Project Summary/Abstract
The thymus is the primary immune organ responsible for the generation of T cells, and its functional decline with
age (involution) is considered a significant contributor to aging-associated immunosenescence. There is strong
evidence that aging-related thymic involution is initiated during youth by mechanisms that operate in thymic
epithelial cells (TECs) to result in their depletion and loss of compartmental organization. Despite its central role
in the formation and maintenance of T cell adaptive immunity and the pleiotropic negative impacts of thymus
involution during aging, surprisingly few molecular regulators of thymus organ function, homeostasis, and
involution have been identified.

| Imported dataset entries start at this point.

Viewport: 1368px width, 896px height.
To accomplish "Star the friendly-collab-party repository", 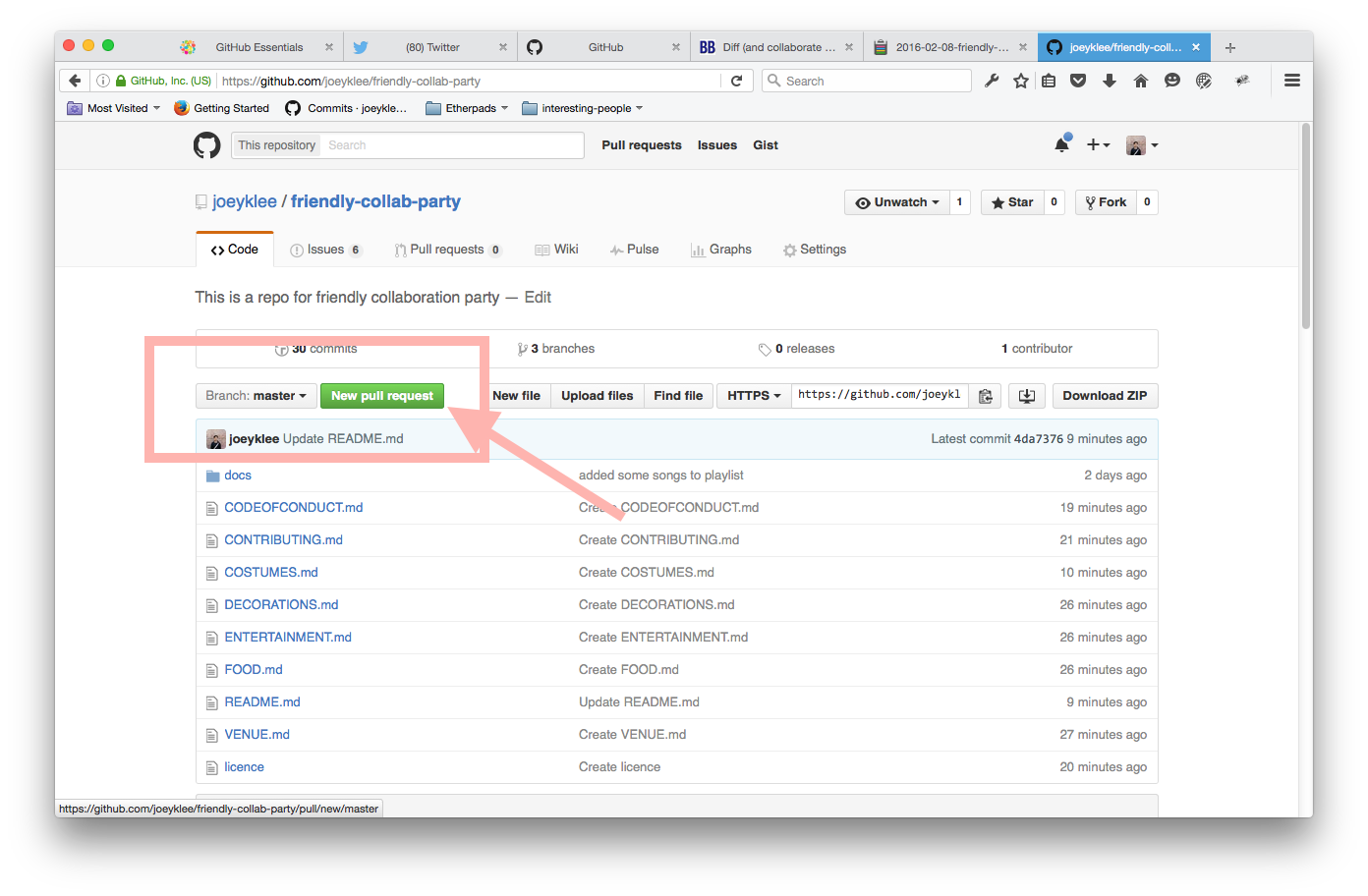I will tap(1012, 202).
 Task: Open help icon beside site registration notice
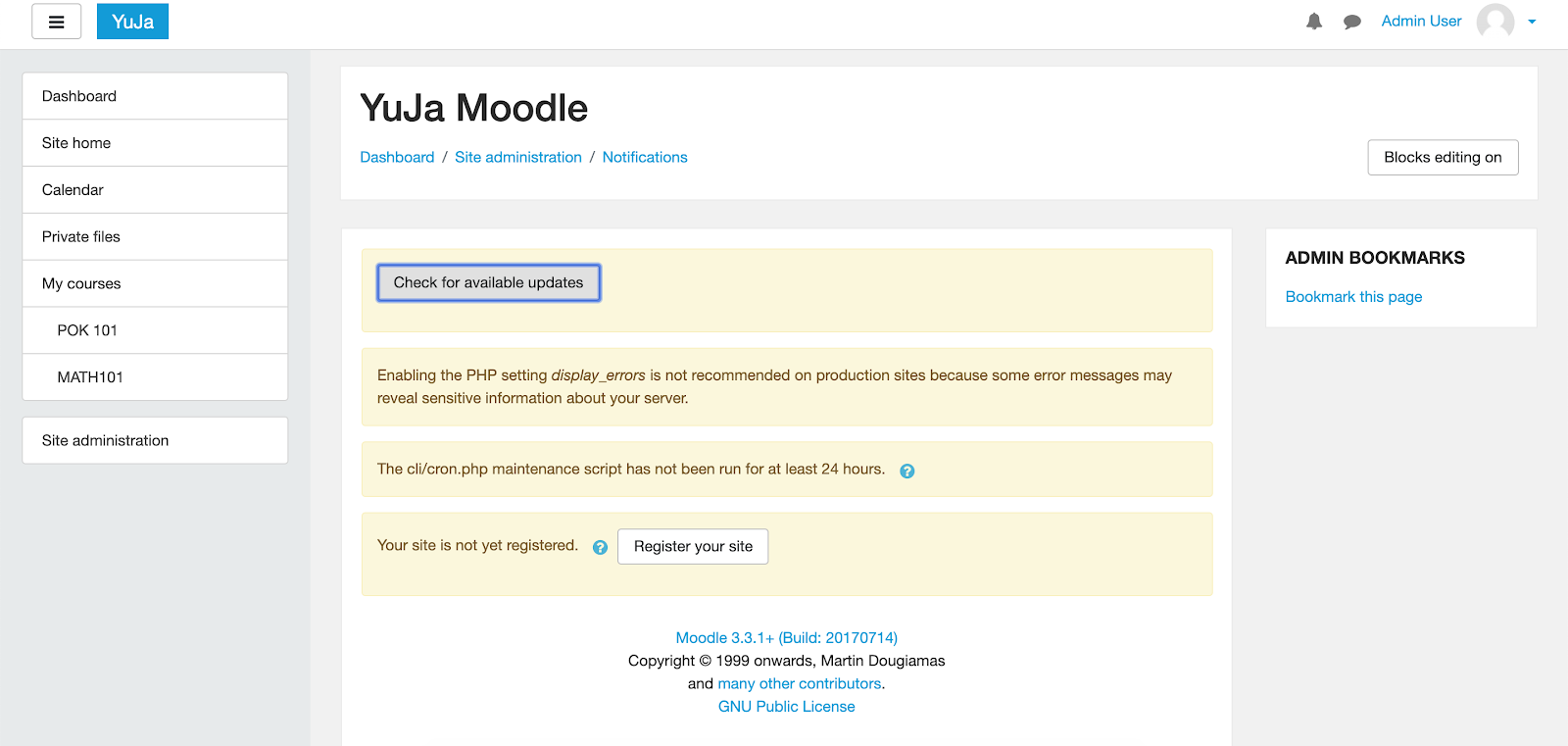[x=600, y=547]
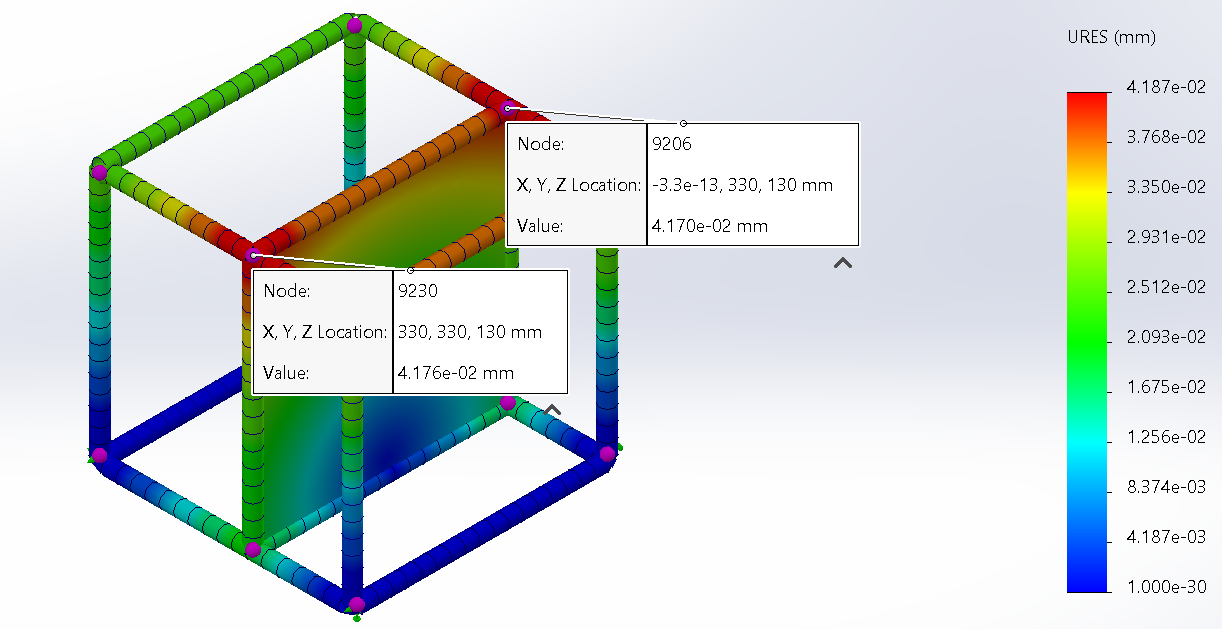
Task: Select the magenta joint at lower left corner
Action: pos(99,456)

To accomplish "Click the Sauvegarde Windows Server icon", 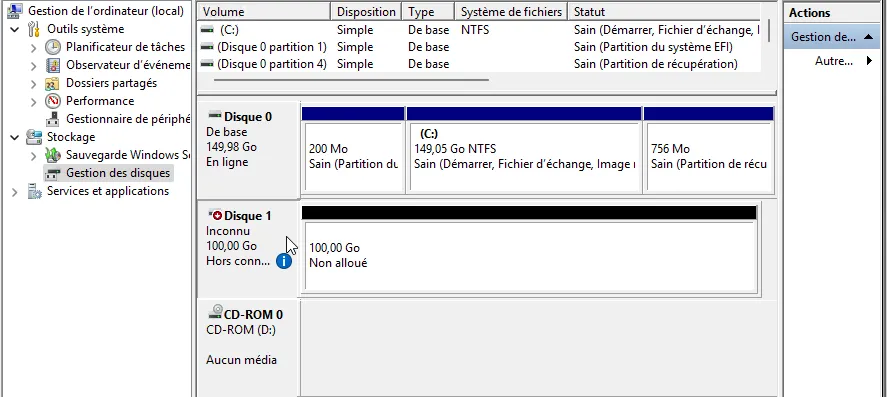I will (53, 155).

A key transcription factor, FOXN1, is known to be a primary regulator of both
thymus development and postnatal maintenance. However, the mechanisms of its regulation and the pathways
through which it affects TEC development, function, and aging-related involution remain largely unknown. TECs
are a small subset of total thymus cells and are notoriously difficult to isolate experimentally. Thus, identifying
regulators and effectors by gene expression-based or biochemical analysis is difficult, and in any case would be
specifically targeted to a TEC subset or specific age. Given the gradual nature of thymic involution, designing
such experiments to identify key regulators of thymus function and maintenance with aging would be doubly
challenging. Forward genetic screens are powerful tools for identifying genes based on their function, thus
allowing unbiased discovery of novel pathways and mechanisms, but are not generally practical for aging-related
phenotypes. In a recent R21-funded project, my lab performed a dominant modifier screen using ENU
mutagenesis to identify novel mutations that, when heterozygous, either enhance (increase the severity) or
suppress (rescue/reduce the severity) the Foxn1Z/Z thymic involution phenotype. We identified 18 dominant
modifier lines, including both enhancers and suppressors. Because they impact Foxn1 expression and/or
function in the Foxn1Z/Z model of premature thymic involution, our hypothesis is that these modifiers represent
previously unrecognized genes that normally act to promote or restrain aging-related thymic involution. In the
current proposal, we will follow up on our successful initial project to identify the modifiers found in our pilot
screen, and test whether they affect the trajectory of involution during normal aging. This novel approach to
investigating the molecular basis of thymus involution represents a potentially transformative approach to
identifying new genes, pathways, and mechanisms that control thymus function and aging-related involution.